§ **List of tasks**:
A. In the podcast excerpt about Elisha Otis, what was his safety device made from, and what was it attached to?
B. Resume the podcast excerpt about Elisha Otis, starting after its final sentence.

§ **Selected text**:
Hey, it’s Andrew, and this is Safety on Tap.

Since you’re listening in, you must be a leader wanting to grow yourself and drastically improve health and safety along the way.  Welcome to you, you’re in the right place.  If this is your first time listening in, thanks for joining us and well done for trying something different to improve! And of course, welcome back to all of you wonderful regular listeners.

Otis – A spectacular success

Elisha Otis made an impact that day.  He succeeded.  He got what he planned.  As soon as those men cut the elevator rope, it dropped momentarily.  The crowd holding their breath as they thought they were about to witness a man die in front of their very eyes.  And then this happened. 

“A model of engineering simplicity, the safety device consisted of a used wagon spring that was attached to both the top of the hoist platform and the overhead lifting cable” Time magazine quotes one of the original reports of the spectacle.  “under ordinary circumstances, the spring was kept in place by the pull of the platform’s weight on the lifting cable. If the cable broke, however, this pressure was suddenly released, causing the big spring to snap open in a jaw-like motion. When this occurred, both ends of the spring would engage the saw-toothed ratchet-bar beams that Otis had installed on either side of the elevator shaft, thereby bringing the falling hoist platform to a complete stop” .    

Elisha Otis made a gob-smacking impact on that audience at Crystal Palace…actually not just that audience, an entire industry of building designers and developers, and every single unwitting member of the public who uses an elevator today.  Literally this man and his invention saved thousands of lives and countless millions of dollars, and arguably opened up the innovations required to engineer higher and higher buildings – which were not difficult to build, but were hampered by either dangerous elevators or an impossibly long stair climb. 

It’s phenomenal to think how much impact this man and his invention made. 

As you can imagine, Otis had no problem selling braked elevators after that, and it’s no surprise that the company is among one of the rare ones of that era that are still around today.  They absolutely overtook the market. 

Our plans are not as good as we hope (no as good as they can be)

Let’s play Facebook meme bingo – I’ll say the quote, and you check off in your head whether you’ve seen or heard it before, ok? Here we go. 

“I’ve missed more than 9000 shots in my career. I’ve lost almost 300 games. 26 times, I’ve been trusted to take the game winning shot and missed. I’ve failed over and over and over again in my life. And that is why I succeed.” Michael Jordan. 

“If I had an hour to solve a problem I’d spend 55 minutes thinking about the problem and 5 minutes thinking about solutions”.  Yep, that’s right, Einstein.

§ **Data segment**:
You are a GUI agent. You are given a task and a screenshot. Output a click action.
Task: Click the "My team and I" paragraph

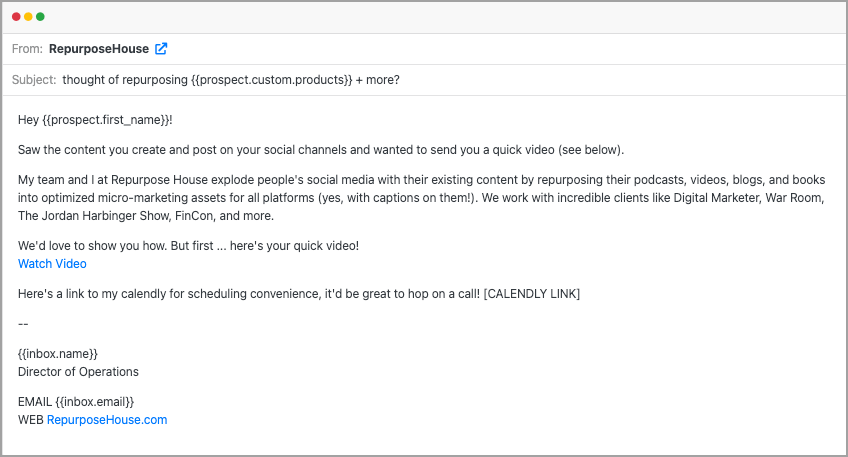coord(420,198)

§ **Answers to each task**:
A. It was made from a used wagon spring attached to both the top of the hoist platform and the overhead lifting cable.

B.
 

“No plan survives first contact with the enemy” That’s an extra hard one, attributed to Prussian military commander Helmuth von Moltke, and it’s a very simplified and Anglicised version too. 

 

What do these things all allude to about Otis’ success during his spectacular demonstration at Crystal Palace in 1853?

99.9% of his work was done before that day.  He and his company were engineers and inventors.  They spent most of their time exploring, trying new things, testing hypothesis about this product or that mechanical idea, and ultimately failing again and again and again. 

I know most of you aren’t making elevators.  Or possibly even designing safety critical systems, since that’s usually a very specialist job. 

But every day, you create things, design things, ask people to do certain things, and you check that this thing or that thing is being done – all in the name of safety. 

Does this sound familiar?

I’m about to make some deliberate generalisations now and you and I.  So listen to these carefully, and like the meme bingo, just be honest with yourself about whether what I say fits you, or whether you are the exception. 

First, most of us work on the basis that we will be as right as we possibly can be, based on whatever combination of experience and knowledge, we have at the time, even if that’s a few people putting their heads together.  We develop plans, and deploy our resources, to design and communicate and implement and check this thing or that thing assuming that it’s our best chance of getting the outcome we want.  It’s kind of a best chance fixed odds. 

Second, most of us take an all-in strategy.  Even if you’ve never played roulette before, you’ve probably seen it in a movie, where players put their chips on certain numbers, groups of numbers, or colours, hoping the ball flicked into the spinning roulette wheel falls in their favour.  Multiple bets offset the risk that we loose any one bet.  Instead of that, most of us design and implement single pronged strategies – we have no plan B, no alternate strategy with which we can compare results.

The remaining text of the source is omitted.